ILO global unemployment rate to rise in 2024

Mondo International Updated on 2024-02-01

The International Labour Organization's latest World Employment and Social Outlook: Trends 2024 report shows that while the labour market has shown remarkable resilience in the face of a deteriorating economic environment, global unemployment will rise and inequality will rise in 2024 due to factors such as the uneven post-pandemic recovery.

The report found that both the unemployment rate and the jobs gap (the number of unemployed people who want to work) are below pre-pandemic levels. The global unemployment rate in 2023 is 51%, up from 5 in 20223% is a slight improvement. In 2023, the global employment gap and labor market participation rate also improved.

The report also finds that behind these figures, vulnerabilities are also beginning to emerge. Both the outlook for the labor market and global unemployment will deteriorate, according to the report. In 2024, 2 million new job seekers are expected to be added, resulting in a global unemployment rate that will increase from 5.5 in 20231% rises to 52%。Disposable incomes have fallen in most G20 countries, while inflation-induced declines in living standards are generally "unlikely to recover in the short term".

There are still significant differences between high-income and low-income countries. In 2023, the jobs gap rate in high-income countries is 82 per cent, compared to 20 in low-income countries5%。Similarly, the unemployment rate in high-income countries will remain at 4 in 20235% compared to 5 in low-income countries7%。

This is despite the fact that since 2020, the world's working population living in extreme poverty (per capita daily income at purchasing power parity is less than 2.).$15) is rapidly decreasing, but in 2023, this group still adds 1 million people. In 2023, workers living in moderate poverty (per capita daily income at purchasing power parity is less than 3.$65) by 8.4 million people.

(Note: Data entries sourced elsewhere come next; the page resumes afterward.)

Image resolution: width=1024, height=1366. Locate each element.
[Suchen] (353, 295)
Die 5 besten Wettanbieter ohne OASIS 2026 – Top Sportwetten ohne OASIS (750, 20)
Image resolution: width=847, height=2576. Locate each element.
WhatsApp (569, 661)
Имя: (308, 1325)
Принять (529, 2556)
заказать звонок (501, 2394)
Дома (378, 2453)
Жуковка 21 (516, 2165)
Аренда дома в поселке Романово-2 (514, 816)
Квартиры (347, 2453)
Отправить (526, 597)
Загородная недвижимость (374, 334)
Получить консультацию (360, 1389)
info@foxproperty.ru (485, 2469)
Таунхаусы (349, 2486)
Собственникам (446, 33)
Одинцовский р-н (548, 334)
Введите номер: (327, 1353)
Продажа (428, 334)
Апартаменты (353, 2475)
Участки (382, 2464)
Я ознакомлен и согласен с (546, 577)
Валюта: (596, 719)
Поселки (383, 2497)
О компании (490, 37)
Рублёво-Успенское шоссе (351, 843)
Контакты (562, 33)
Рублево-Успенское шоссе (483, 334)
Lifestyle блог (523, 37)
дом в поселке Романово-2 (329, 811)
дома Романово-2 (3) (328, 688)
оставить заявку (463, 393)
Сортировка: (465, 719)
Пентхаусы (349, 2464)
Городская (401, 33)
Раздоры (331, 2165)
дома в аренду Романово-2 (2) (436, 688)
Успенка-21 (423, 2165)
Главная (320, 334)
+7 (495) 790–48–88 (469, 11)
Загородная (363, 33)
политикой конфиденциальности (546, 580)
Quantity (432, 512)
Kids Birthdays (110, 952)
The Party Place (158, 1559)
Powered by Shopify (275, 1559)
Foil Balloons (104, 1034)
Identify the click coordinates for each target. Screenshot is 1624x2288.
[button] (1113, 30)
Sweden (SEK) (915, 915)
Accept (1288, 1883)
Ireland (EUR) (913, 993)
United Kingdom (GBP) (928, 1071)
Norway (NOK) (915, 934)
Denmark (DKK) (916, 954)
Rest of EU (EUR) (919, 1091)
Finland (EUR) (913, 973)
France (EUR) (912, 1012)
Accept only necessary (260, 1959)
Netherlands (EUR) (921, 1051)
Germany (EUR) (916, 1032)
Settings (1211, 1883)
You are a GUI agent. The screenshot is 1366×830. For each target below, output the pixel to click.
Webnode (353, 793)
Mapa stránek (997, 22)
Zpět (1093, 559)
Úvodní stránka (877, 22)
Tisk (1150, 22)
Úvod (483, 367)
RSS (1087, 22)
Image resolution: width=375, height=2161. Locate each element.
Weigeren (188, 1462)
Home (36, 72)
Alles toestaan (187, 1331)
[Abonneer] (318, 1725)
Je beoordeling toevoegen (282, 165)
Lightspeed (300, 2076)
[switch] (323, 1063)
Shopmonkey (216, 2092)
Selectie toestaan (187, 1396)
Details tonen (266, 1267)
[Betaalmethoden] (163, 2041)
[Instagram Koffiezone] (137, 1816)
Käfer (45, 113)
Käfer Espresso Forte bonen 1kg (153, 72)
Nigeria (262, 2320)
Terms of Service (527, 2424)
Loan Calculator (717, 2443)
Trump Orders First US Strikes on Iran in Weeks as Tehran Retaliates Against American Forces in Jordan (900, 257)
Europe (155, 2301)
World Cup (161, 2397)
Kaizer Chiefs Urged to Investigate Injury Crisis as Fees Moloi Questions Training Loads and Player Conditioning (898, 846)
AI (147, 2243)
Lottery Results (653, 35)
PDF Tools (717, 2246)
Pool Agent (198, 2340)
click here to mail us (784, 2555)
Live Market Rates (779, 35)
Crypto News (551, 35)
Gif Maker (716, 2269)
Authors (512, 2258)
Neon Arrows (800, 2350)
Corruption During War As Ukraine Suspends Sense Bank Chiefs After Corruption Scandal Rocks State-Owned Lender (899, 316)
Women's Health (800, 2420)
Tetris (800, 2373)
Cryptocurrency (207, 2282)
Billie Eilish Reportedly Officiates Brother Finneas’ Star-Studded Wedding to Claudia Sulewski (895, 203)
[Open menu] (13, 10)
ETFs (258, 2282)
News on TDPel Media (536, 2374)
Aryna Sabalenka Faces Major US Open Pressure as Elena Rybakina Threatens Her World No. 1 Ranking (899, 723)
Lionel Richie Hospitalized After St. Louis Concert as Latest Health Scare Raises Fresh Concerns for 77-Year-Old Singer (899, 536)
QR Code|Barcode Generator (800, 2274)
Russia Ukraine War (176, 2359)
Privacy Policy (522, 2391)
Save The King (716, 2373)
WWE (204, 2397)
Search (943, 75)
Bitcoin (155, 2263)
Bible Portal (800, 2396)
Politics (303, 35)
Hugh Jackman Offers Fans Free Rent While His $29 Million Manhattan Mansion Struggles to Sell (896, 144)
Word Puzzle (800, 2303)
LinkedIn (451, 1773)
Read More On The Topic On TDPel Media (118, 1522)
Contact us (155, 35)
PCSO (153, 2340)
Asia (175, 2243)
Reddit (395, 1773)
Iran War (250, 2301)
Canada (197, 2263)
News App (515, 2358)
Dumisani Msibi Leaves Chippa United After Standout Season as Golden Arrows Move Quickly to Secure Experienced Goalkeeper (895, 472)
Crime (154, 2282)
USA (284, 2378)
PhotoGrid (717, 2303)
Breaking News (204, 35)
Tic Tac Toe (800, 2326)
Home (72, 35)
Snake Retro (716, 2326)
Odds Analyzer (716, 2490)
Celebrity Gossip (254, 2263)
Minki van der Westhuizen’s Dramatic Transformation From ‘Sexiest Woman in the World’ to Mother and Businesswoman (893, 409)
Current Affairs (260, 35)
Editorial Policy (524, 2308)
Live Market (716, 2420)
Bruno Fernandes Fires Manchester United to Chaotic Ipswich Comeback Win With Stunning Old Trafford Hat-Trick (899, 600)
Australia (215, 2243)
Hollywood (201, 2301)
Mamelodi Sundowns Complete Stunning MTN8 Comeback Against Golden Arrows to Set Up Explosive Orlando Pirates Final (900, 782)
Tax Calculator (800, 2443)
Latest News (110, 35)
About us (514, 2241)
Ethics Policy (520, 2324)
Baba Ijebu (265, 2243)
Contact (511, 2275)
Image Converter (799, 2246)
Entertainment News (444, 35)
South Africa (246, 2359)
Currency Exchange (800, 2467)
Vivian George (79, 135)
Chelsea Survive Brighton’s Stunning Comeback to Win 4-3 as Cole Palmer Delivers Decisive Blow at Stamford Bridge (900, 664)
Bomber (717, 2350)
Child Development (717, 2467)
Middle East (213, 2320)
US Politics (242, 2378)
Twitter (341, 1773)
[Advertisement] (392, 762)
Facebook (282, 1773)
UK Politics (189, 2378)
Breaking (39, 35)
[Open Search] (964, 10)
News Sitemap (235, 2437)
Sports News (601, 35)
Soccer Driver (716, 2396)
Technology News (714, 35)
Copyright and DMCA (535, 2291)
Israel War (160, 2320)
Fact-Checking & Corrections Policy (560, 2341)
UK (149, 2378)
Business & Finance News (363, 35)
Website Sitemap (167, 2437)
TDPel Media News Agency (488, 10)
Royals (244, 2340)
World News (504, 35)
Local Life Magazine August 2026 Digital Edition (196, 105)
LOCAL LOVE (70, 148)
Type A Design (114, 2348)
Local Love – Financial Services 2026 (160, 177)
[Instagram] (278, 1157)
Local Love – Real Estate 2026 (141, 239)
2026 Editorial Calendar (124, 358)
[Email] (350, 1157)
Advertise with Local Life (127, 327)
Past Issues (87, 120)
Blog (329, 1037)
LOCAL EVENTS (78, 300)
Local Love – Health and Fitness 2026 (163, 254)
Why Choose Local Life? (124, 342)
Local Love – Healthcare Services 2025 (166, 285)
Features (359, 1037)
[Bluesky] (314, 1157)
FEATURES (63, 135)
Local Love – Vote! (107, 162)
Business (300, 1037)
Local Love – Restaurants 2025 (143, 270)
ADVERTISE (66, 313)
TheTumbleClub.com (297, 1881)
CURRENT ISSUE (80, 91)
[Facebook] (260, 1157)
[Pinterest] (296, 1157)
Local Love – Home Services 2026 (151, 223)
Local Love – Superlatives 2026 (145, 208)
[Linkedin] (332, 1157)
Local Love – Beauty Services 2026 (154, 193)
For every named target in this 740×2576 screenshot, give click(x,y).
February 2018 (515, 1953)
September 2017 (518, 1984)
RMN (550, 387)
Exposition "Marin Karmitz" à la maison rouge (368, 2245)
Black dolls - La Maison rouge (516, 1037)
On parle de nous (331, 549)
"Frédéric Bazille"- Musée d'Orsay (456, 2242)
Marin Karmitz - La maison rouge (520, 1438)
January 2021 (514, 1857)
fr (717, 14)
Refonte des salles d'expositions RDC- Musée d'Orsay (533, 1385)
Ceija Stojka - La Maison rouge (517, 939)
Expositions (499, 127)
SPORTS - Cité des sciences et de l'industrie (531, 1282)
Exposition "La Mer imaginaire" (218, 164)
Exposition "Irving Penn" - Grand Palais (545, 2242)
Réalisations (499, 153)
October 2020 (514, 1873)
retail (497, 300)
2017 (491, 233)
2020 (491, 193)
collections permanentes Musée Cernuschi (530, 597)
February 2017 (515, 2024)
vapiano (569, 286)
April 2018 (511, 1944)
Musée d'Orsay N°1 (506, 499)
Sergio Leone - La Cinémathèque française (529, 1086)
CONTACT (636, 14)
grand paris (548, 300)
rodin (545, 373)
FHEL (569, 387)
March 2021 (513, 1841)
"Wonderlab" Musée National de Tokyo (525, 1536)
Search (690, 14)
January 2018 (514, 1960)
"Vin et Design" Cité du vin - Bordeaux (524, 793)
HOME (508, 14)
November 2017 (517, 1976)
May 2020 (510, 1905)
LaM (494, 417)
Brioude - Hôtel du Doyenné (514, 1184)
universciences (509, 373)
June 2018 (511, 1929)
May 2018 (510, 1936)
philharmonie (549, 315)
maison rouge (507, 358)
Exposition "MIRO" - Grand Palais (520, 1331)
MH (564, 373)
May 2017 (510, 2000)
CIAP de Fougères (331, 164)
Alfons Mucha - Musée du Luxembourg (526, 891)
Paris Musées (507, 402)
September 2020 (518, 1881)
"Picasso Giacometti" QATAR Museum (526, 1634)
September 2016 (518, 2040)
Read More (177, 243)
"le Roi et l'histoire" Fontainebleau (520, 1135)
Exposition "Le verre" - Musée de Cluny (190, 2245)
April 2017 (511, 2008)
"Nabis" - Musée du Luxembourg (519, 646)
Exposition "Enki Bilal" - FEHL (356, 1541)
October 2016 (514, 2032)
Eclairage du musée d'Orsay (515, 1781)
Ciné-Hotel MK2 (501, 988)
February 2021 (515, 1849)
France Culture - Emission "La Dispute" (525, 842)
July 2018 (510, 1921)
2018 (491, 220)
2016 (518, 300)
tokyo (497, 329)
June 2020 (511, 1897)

Income inequality has also widened, while lower real disposable incomes "are not conducive to [boosting] aggregate demand and a more sustainable economic recovery," the report warns.

The report also shows that the proportion of informal work will not change much, accounting for 58% of the global workforce in 2024. At the same time, the extent to which labor market participation rates have recovered to pre-pandemic levels varies among different groups. Women's participation has rebounded rapidly, but gender gaps remain significant, especially in emerging and developing countries. Youth unemployment remains a challenge. The proportion of unemployed, uneducated or untrained youth ("NEET") remains high, especially among young women, posing a challenge to long-term employment prospects.

For those who have returned to the workforce after the pandemic, the number of sick days has increased significantly, the report said.

After a brief post-pandemic upswing, labor productivity has returned to the slump of growth over the past decade. Despite technological advances and increased investment, this problem still exists. One reason for this is that a lot of investment has gone to less productive sectors such as services and construction. Other barriers include skills shortages and the dominance of large digital monopolies, which hinder the rapid adoption of technology, especially in developing countries and industries dominated by low-productivity firms.

ILO Director-General Gilbert Hombau said the report** addresses the issues behind key labour market data and that the issues it reveals must be addressed. The imbalances in the labour market do not appear to be due solely to the post-pandemic recovery, but rather to structural issues, with the labour-related challenges identified in the report posing a threat to both individual livelihoods and businesses. We must address it effectively and expeditiously. Persistently declining living standards and low productivity, combined with stubbornly high inflation, will create deeper levels of inequality. Without broader social justice, we will never achieve a sustainable recovery. Gilbert Humber said.